> [What this exercise asks]:
1: Update the passage of the pain management article starting at "Rooting Out the" and ending at "in Metairie, La.", with "Metairie, La." replaced by "Metairie, Louisiana".
2: Which techniques does the pain management article name for relieving pain or reducing its intensity to a manageable level?

> [Document section]:

* * * * * * * * *

Rooting Out the Source of Pain
Though pain can be the result of an external injury or an internal cause such as shingles, sickle cell or AIDS, the degree of pain a person experiences often is intensified by psychological issues. To provide a mind-body approach to pain management, Tulane Medical Center has opened a Pain Management Center at Tulane-Lakeside Hospital in Metairie, La.
Dr. Dennis Coombs, director of the Tulane Pain Management Center at Tulane-Lakeside Hospital, says post-traumatic stress complicates pain management in New Orleans. (Photo by Paula Burch-Celentano)
The new center, which opened this spring, offers an integrated spectrum of medical and psychological treatments.
In New Orleans, where the majority of residents experienced tremendous personal losses after Hurricane Katrina, post-traumatic stress complicates every case, says Dr. Dennis Coombs, director of the Tulane Pain Management Center and a trained anesthesiologist. Coombs is a clinical professor of anesthesiology in the Tulane School of Medicine.
“Our job is to evaluate people for the underlying origin of the pain and find a solution,” says Coombs.
Coombs' first step is a thorough evaluation of the patient's physical health and current pain symptoms. He uses injections to isolate the source of the pain and learn what can be done either to relieve the pain or to reduce the symptoms' intensity to a manageable level through a variety of techniques, including electrical stimulation, targeted drug delivery or nonaddictive medications.
Although narcotic drugs often are prescribed to alleviate systemic pain, patients usually require increasingly higher doses due to a tolerance effect, says Coombs. For 15 years, he used alternative therapies to treat cancer patients at Dartmouth-Hitchcock Medical Center in New Hampshire.

* * * * * * * * *

> [Recorded information]:

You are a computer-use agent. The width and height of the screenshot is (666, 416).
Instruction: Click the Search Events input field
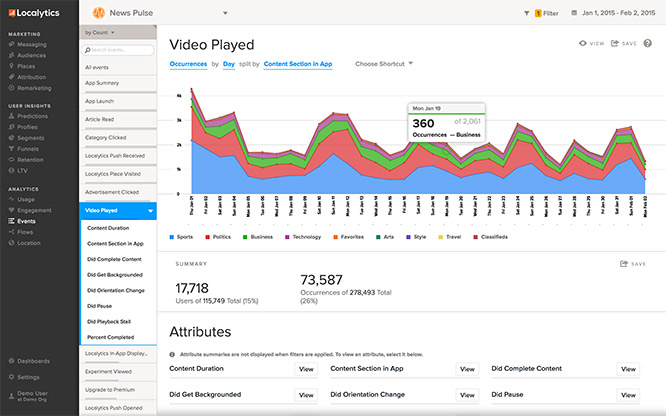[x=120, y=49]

* * * * * * * * *

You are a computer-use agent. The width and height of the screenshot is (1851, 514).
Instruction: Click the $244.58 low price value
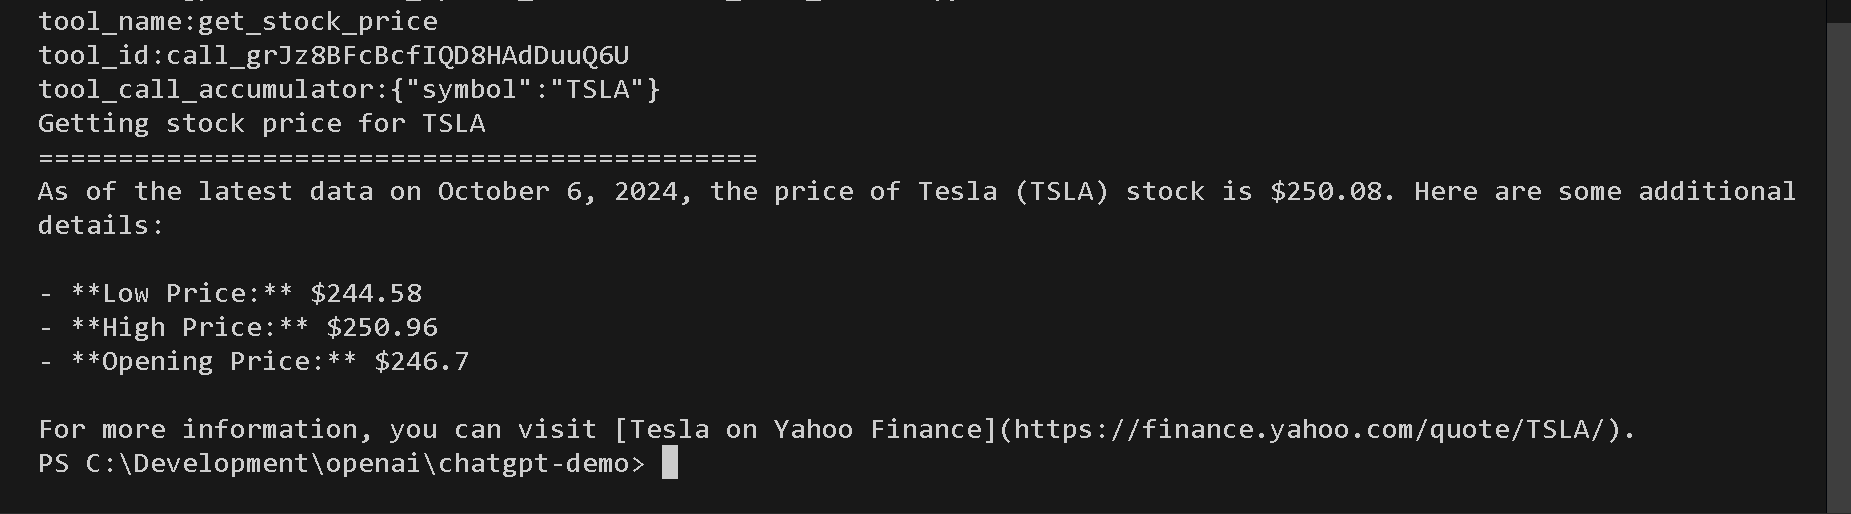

* * * * * * * * *

> [Task-by-task results]:
1:
Rooting Out the Source of Pain
Though pain can be the result of an external injury or an internal cause such as shingles, sickle cell or AIDS, the degree of pain a person experiences often is intensified by psychological issues. To provide a mind-body approach to pain management, Tulane Medical Center has opened a Pain Management Center at Tulane-Lakeside Hospital in Metairie, Louisiana

2:
- electrical stimulation
- targeted drug delivery
- nonaddictive medications